And so, #Russia de-escalates: First at home, and then in Ukraine.

(A quick thread. TL;DR: None of this is over just yet.)

/1
There will be a lot of mostly pointless arguing over why this happened. Some will claim that Russia never intended to invade. Others will claim that deterrence worked. Only Putin knows, and he isn't talking.

/3
What is clear, though, is that neither Kyiv nor the West made any visible concessions. If this was posturing and bullying, it doesn't appear to have achieved anything, and Zelensky and Biden have little reason to regret their courses of action, whatever Putin may have said.

/4
Yes, 1800 arrests are still a lot, given that the constitution guarantees the right to peaceful protests -- and these protests _were_ peaceful.
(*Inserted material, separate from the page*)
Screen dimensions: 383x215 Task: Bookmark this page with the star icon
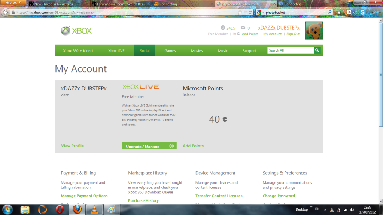(x=240, y=12)
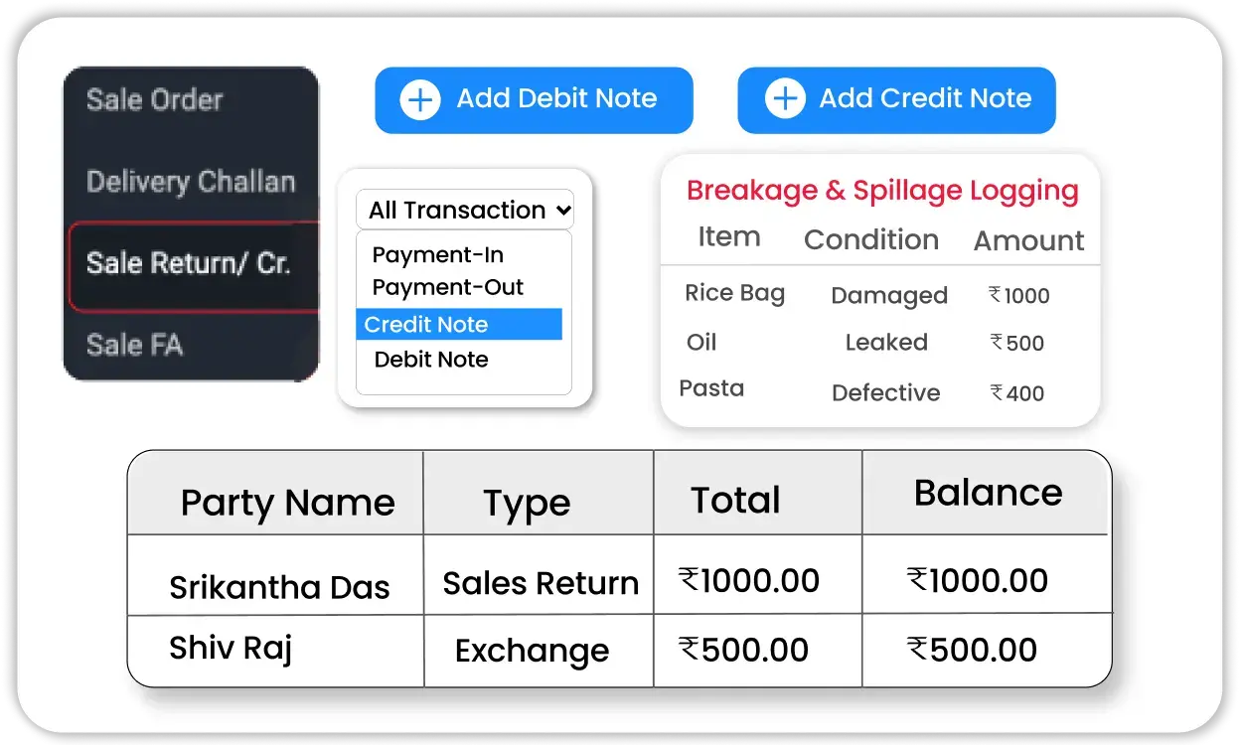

But the number pales when compared to what we saw in January, when some 11,000 people were arrested.

/6
As with Ukraine, it was the Kremlin that deescalated here, not its opponents. Yesterday's protests do not appear to have been appreciably smaller than the January protests, and if anything they were bigger. That, too, will feel like a win for the opposition.

/7
On both fronts -- with Ukraine and with the opposition -- the Kremlin is likely to have calculated that further escalation would create unpredictability, at a time when Putin is clearly hoping for smooth sailing.

/8
But if the Kremlin believes that de-escalation is a more easily controllable process, that's only because it believes it has proven its points, and that both Ukraine and the opposition will avoid pressing their respective advantages, lest Moscow re-escalate.

We'll see.

/9
On the home front, meanwhile, complacency would be misplaced. Next week, a court will begin proceedings to decide whether Navalny's core opposition organizations are "extremist", a ruling that will have far-reaching consequences (and which is likely a foregone conclusion).

/10
The Kremlin seems to have set its sights on eliminating the pro-democratic opposition as such, or at least severely marginalizing it.

/11
Marginalization, of course, tends to create radicalization, but the relatively restrained response to yesterday's protests may have dulled people's sense of threat. Again, we'll see.

/12
Overall, though, there are fewer people in jail than there might have been, fewer people in hospital, and fewer people in immediate fear of war. And that is all good news.